====== Working data

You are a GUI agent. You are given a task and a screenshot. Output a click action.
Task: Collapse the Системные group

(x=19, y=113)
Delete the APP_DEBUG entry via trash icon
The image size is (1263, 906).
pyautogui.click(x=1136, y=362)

============

#### Exercise objective:
The records above, in their entirety, need to be set down again exactly.

#### Result:
You are a GUI agent. You are given a task and a screenshot. Output a click action.
Task: Collapse the Системные group

(x=19, y=113)
Delete the APP_DEBUG entry via trash icon
The image size is (1263, 906).
pyautogui.click(x=1136, y=362)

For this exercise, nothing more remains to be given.